Verizon iPhone doesn’t worry Motorola CEO

August 12, 2010 - Written By Maddi Hausmann Sojourner

Who has the most to lose if Verizon really is getting the Apple iPhone next January?

Well, sure, AT&T.  Almost everyone agrees that Big Red has the better network, and AT&T losing its exclusive deal with Apple will lead to iPhone lovers leaping to another carrier.

But Motorola has a lot to lose, too.  Today Moto launches their DROID 2 smartphone, on the heels of their DROID X’s successful sellout in July.  With those two highly desirable Android phones in Verizon’s lineup, Motorola should be eagerly planning their next Verizon offerings.

But those Verizon-iPhone rumors just keep getting more believable.  TechCrunch explains why the latest chatter has something to it: Big orders for Qualcomm CDMA chipsets producing this December.  The existing iPhones use GSM chipsets from Infineon.  Verizon uses CDMA instead of GSM, so Apple would need to arrange for chipsets that can speak Verizon’s language.

So does this keep Motorola’s CEO Sanjay Jha up at night?  If it does, he’s not letting on.  Jha spoke to analysts this Tuesday at a technology conference, and maintains Moto’s DROID X is as good as the iPhone.

“We compete with (Apple) today,” Mr. Jha says. “I don’t think the economic value we bring to Verizon is any less important if the iPhone is there. I believe the Droid X is every bit as good as iPhone. (If the iPhone comes to Verizon) we have to compete. I believe we will innovate faster.”

Jha expects Verizon will still back Motorola’s DROID line because it’s been a proven winner.  Their original DROID was the best-selling Android phone in the US last quarter.  A survey by Changewave showing more than half of Verizon’s customers want an iPhone can’t be good news for Moto’s future Big Red product line.  Jha can take heart that the survey was taken in March, before the DROID X and DROID 2 launches.  “It seems unnatural for them to walk away from Droid,” he said. “I don’t think the value we bring to Verizon becomes any less important when the iPhone is there.”

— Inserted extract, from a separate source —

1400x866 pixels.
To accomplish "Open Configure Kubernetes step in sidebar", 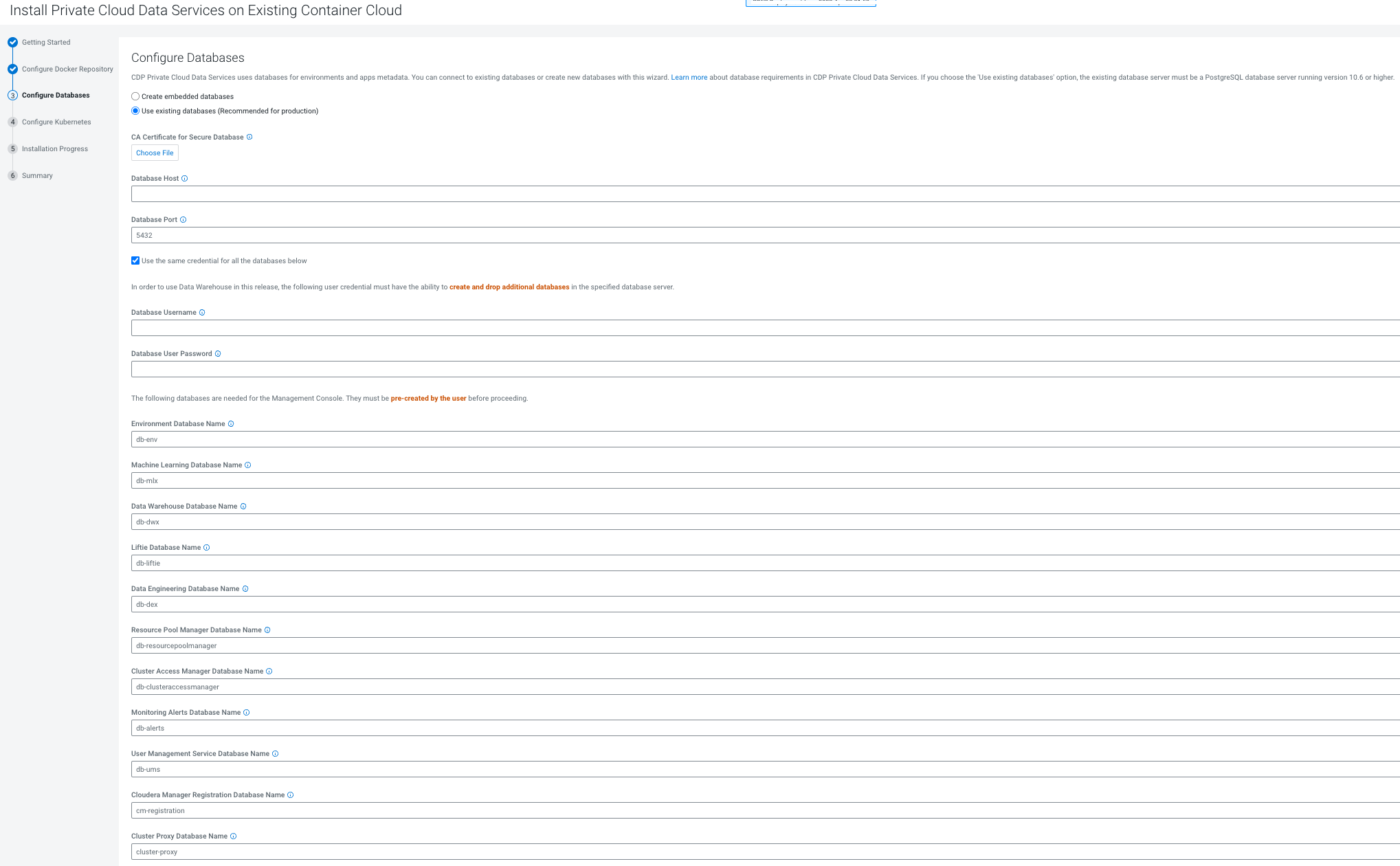I will click(x=56, y=122).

Instead, Jha is trying to make lemonade out of those Verizon iPhone lemons:  if the iPhone comes to Verizon, then Motorola can return the favor.  “When the exclusivity goes away at AT&T, the motivation to have other players there is definitely going to be higher,” he said.

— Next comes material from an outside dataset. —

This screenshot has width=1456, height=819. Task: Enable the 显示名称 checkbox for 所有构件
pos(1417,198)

Let’s take a look at some of those Changewave survey numbers again while we taste-test that lemonade recipe.

I don’t think that getting to sell phones with AT&T is quite the opportunity he says it will be.

And this is why the first chart looks like it does.

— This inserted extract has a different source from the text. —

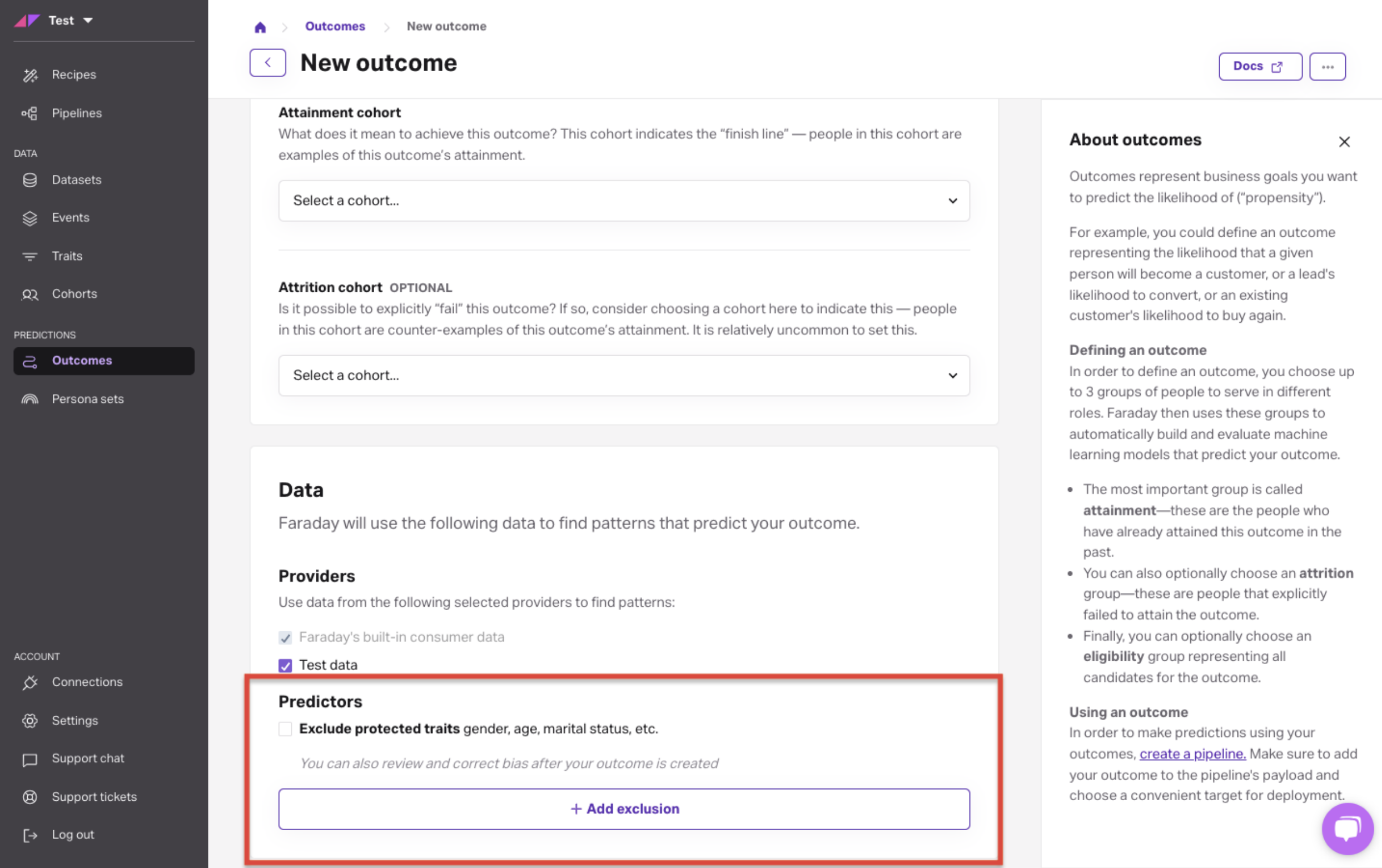Click the back arrow button
This screenshot has height=868, width=1382.
click(267, 63)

You see, if you want to make lemonade from lemons, you also need water and sugar.

But look at the bright side.  Maybe the iPhone going head to head with the DROID X is an opportunity to find out if those calls are dropped because of AT&T’s network… or because of the iPhone.

Speaking of lemons, Jha had a few things to say about those tiered data plans that are coming to AT&T, and probably Verizon when they move to 4G.  He assumes customers will have to actively manage their data use as carriers move away from unlimited data.  For example, applications could queue uploading to wait until the user is connected to a WiFi network, instead of using the carrier’s 3G or 4G network.